■ **GIVEN TASK**: Give back the material below word for word, but leave the pictures out.
# start of LISTING
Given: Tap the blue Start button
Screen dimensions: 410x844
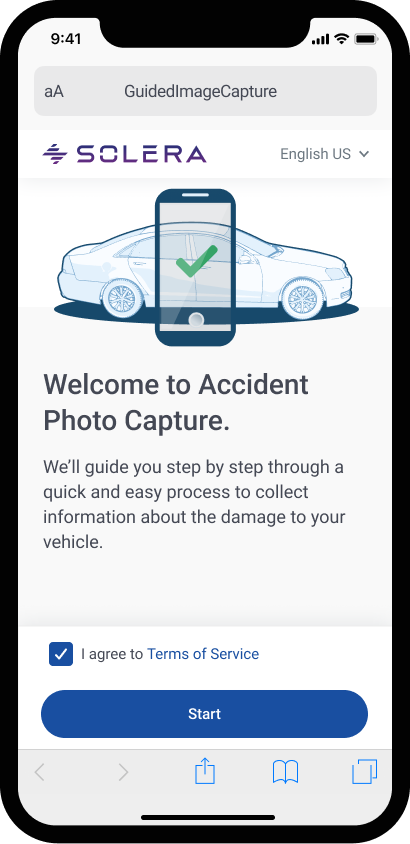Looking at the screenshot, I should coord(204,714).
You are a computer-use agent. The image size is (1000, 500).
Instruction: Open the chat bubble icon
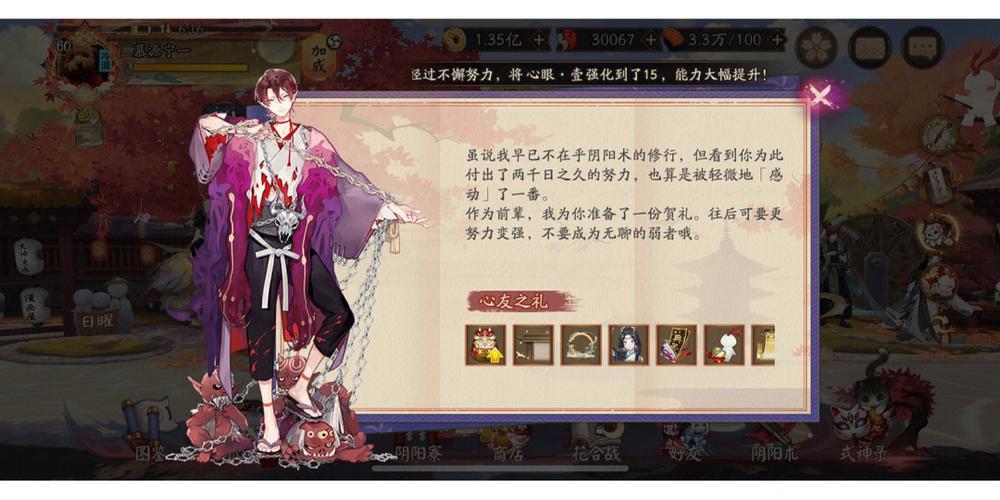click(x=922, y=47)
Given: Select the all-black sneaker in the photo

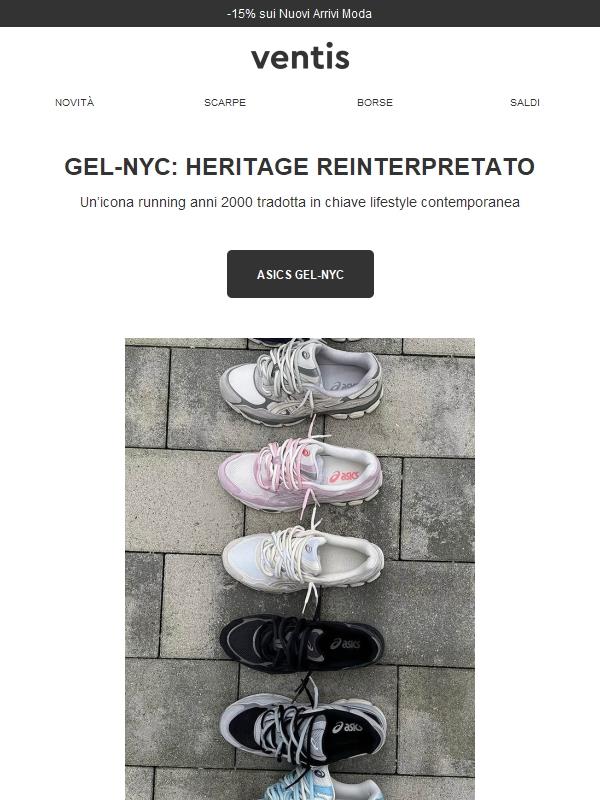Looking at the screenshot, I should 301,644.
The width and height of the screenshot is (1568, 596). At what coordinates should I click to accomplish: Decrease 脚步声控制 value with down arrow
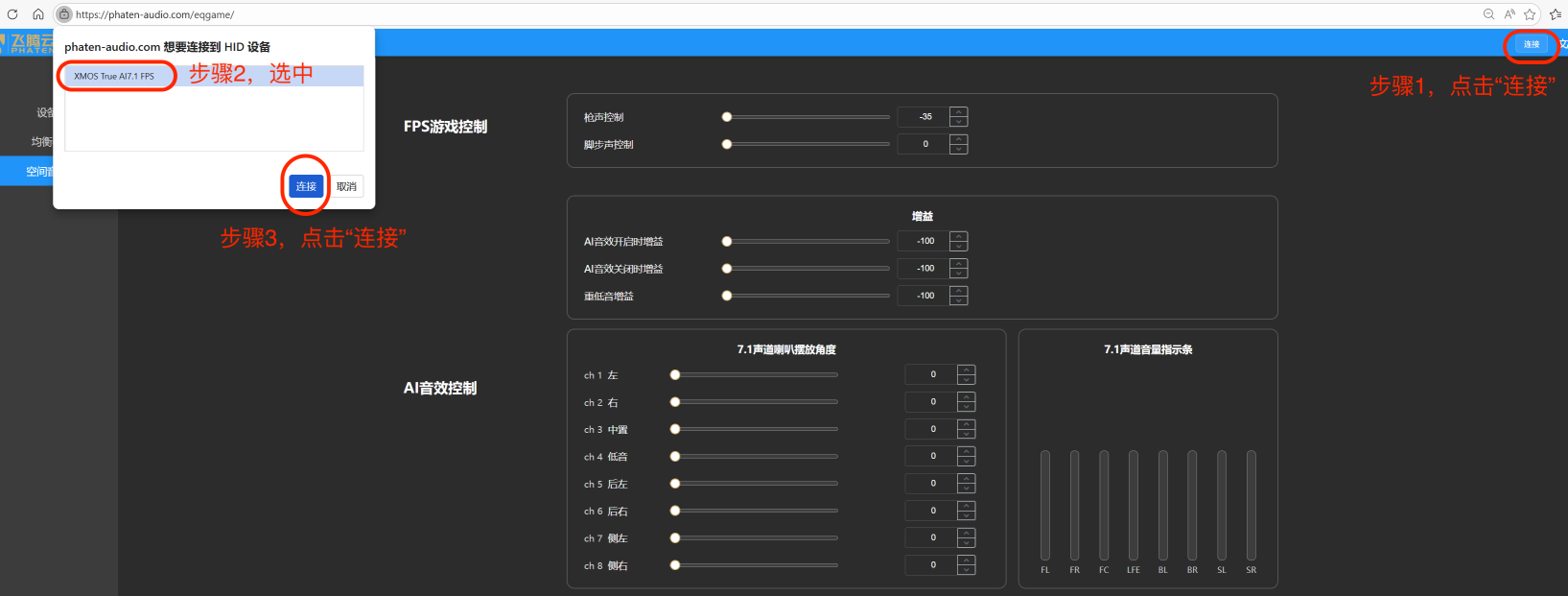pos(958,149)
# end of LISTING
■ **THE REPLY**:
Given: Tap the blue Start button
Screen dimensions: 410x844
Looking at the screenshot, I should coord(204,714).
You are a computer-use agent. The image size is (1000, 500).
Instruction: Open the chat bubble icon
click(x=922, y=47)
Given: Select the all-black sneaker in the photo

Looking at the screenshot, I should 301,644.
The width and height of the screenshot is (1568, 596). At what coordinates should I click to accomplish: Decrease 脚步声控制 value with down arrow
pos(958,149)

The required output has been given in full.